Menurut NABU, ini bukan sekadar urusan suap sesaat, melainkan mekanisme kerja sama yang teratur, lengkap dengan pembayaran di muka, dan dirancang untuk jangka panjang. Sebuah sumber yang dekat dengan kasus ini membenarkan kepada Reuters bahwa Tymoshenko adalah subjek utama penyelidikan ini. Kantor Kejaksaan Anti-Korupsi Khusus (SAPO) juga mengonfirmasi bahwa tuduhan tersebut disampaikan setelah petugas SAPO dan NABU menggeledah kantor partai politik Tymoshenko, Batkivshchyna (Fatherland).
Yulia Tymoshenko sendiri bukan nama baru di kancah politik Ukraina. Ia sempat melambung dua dekade lalu sebagai pemimpin Revolusi Oranye pro-demokrasi dan pernah menjabat sebagai Perdana Menteri Ukraina pada tahun 2005, serta periode kedua dari tahun 2007 hingga 2010. Menanggapi tuduhan ini, Tymoshenko telah membantah "semua tuduhan" melalui unggahan di Facebook, meskipun tidak secara spesifik membahas penyelidikan tersebut. Ia berjanji akan membersihkan namanya di pengadilan. Pengaruh politiknya memang disebut telah jauh berkurang dalam beberapa tahun terakhir, dengan partainya hanya menguasai sekitar dua lusin kursi dari total 450 kursi parlemen Ukraina.

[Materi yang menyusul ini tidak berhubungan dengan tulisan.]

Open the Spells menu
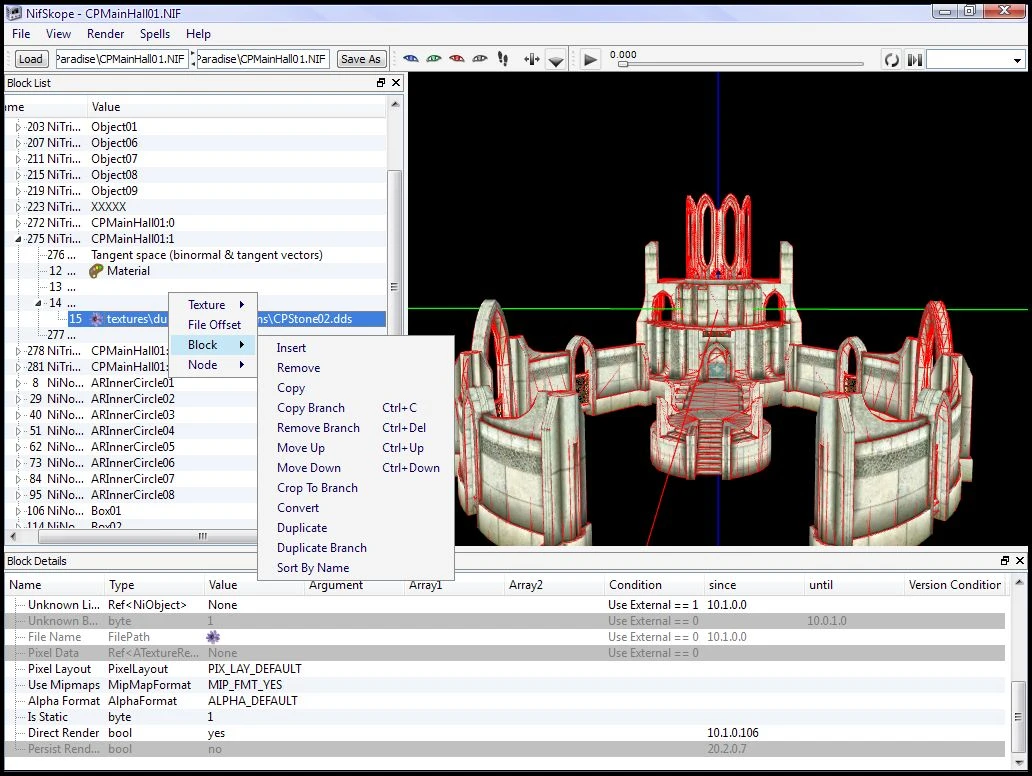Screen dimensions: 1032x776 [x=155, y=33]

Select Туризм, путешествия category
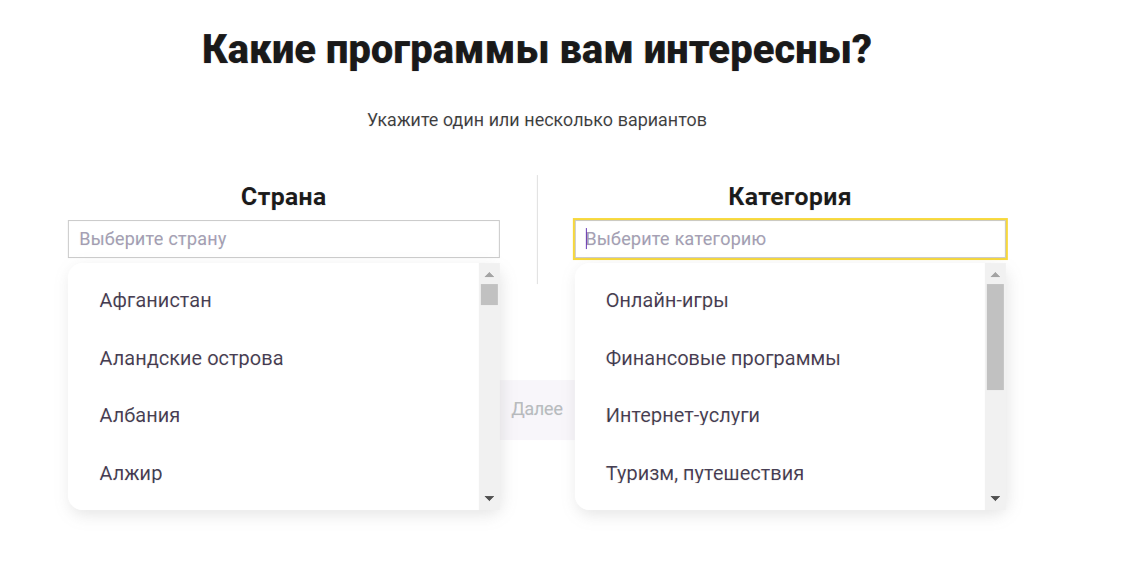pos(704,473)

Penyelidikan terhadap Tymoshenko ini memperluas cakupan kampanye anti-korupsi di Ukraina yang sedang gencar, bahkan telah menyeret menteri senior dan anggota parlemen dari oposisi. Memberantas korupsi memang menjadi syarat krusial bagi Ukraina untuk bisa bergabung dengan Uni Eropa, sebuah tujuan yang dianggap vital oleh Kyiv untuk masa depan pasca-perang. Sebelumnya, NABU dan jaksa anti-korupsi sempat mengejutkan publik pada November lalu dengan mengungkap dugaan skema suap senilai 100 juta dolar AS di sektor energi, yang melibatkan mantan rekan Presiden Volodymyr Zelenskyy.
Terkait kampanye ini, Presiden Zelenskyy sempat mengesahkan undang-undang pada Juli lalu yang berupaya mengekang independensi lembaga anti-korupsi di negaranya. Namun, setelah laporan NABU pada November dan menyusul berbulan-bulan protes luas terhadap RUU kontroversialnya, Zelenskyy mendesak kerja sama penuh dalam penyelidikan. Dalam pidato di televisi pada November tahun lalu, ia menegaskan bahwa setiap orang di Ukraina "yang terlibat dalam skema korupsi harus menerima respons hukum yang jelas. Harus ada vonis pidana."